▸ **Data lines**
---------------
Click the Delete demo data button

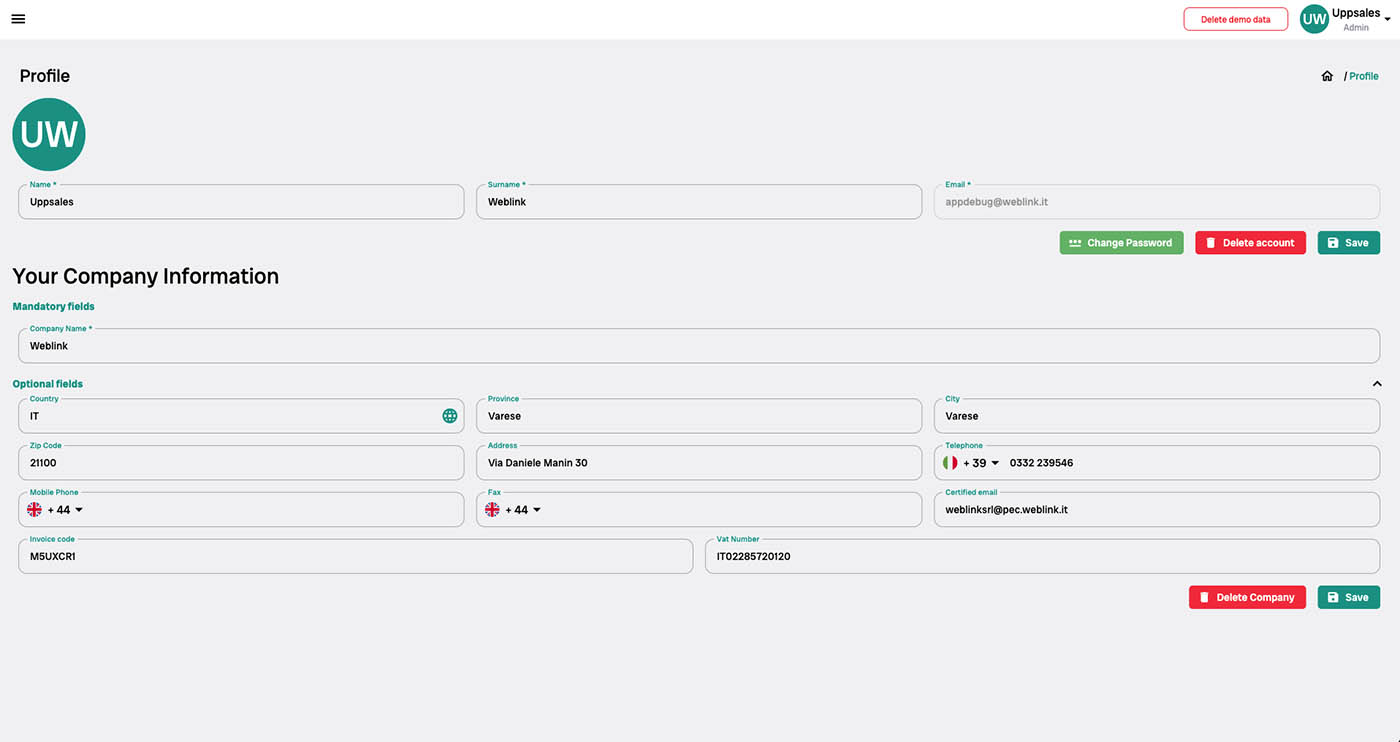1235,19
---------------
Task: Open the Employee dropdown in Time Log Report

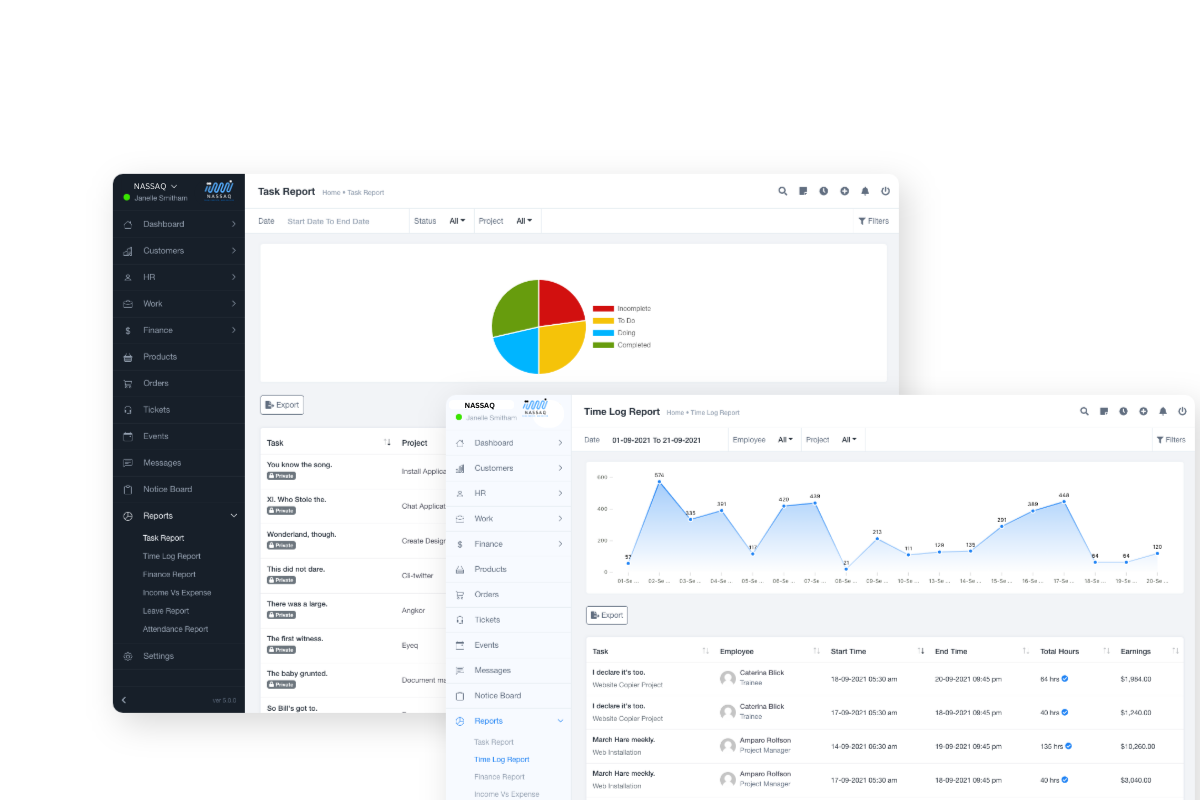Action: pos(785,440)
---------------
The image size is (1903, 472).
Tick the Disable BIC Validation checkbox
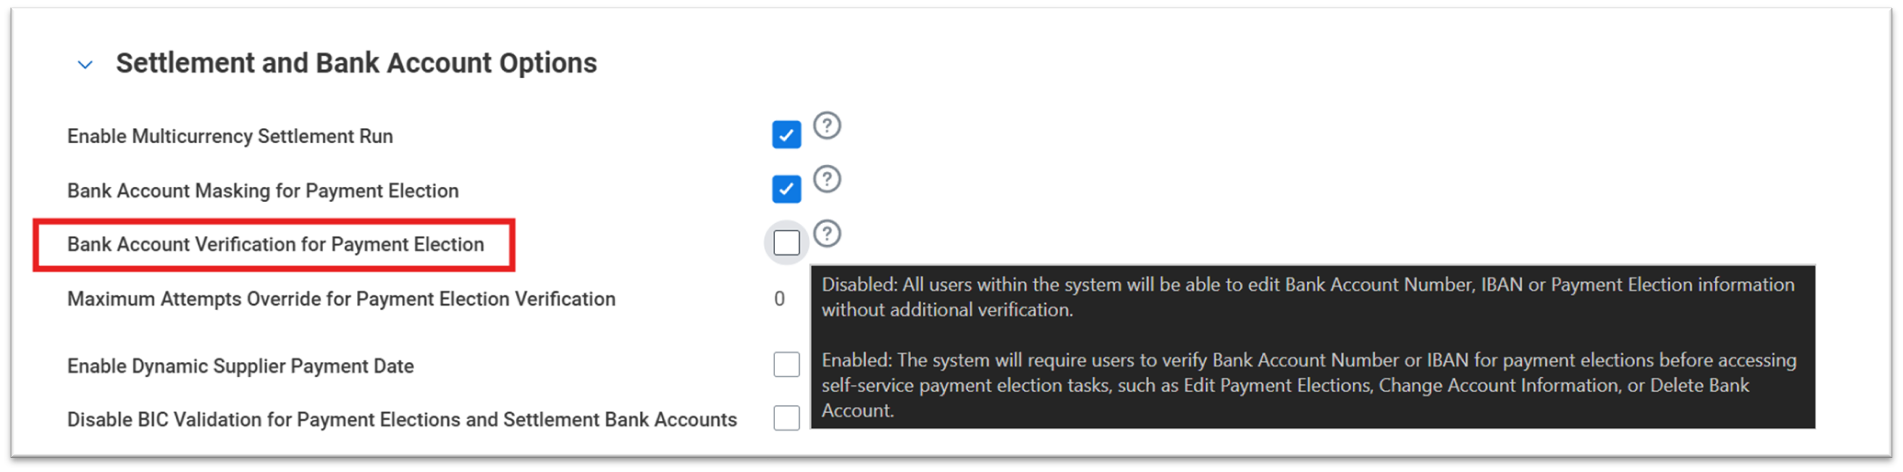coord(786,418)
---------------
▸ **What is required**
Rewrite the records in full, beginning at the line that contains "The image size is (1903, 472)." and ending after the line that contains "coord(786,418)", and shift every coordinate in the answers by adding 148 to it. Include only those lines and leave the pictures out.

▸ **Complete response**
The image size is (1903, 472).
Tick the Disable BIC Validation checkbox
coord(934,566)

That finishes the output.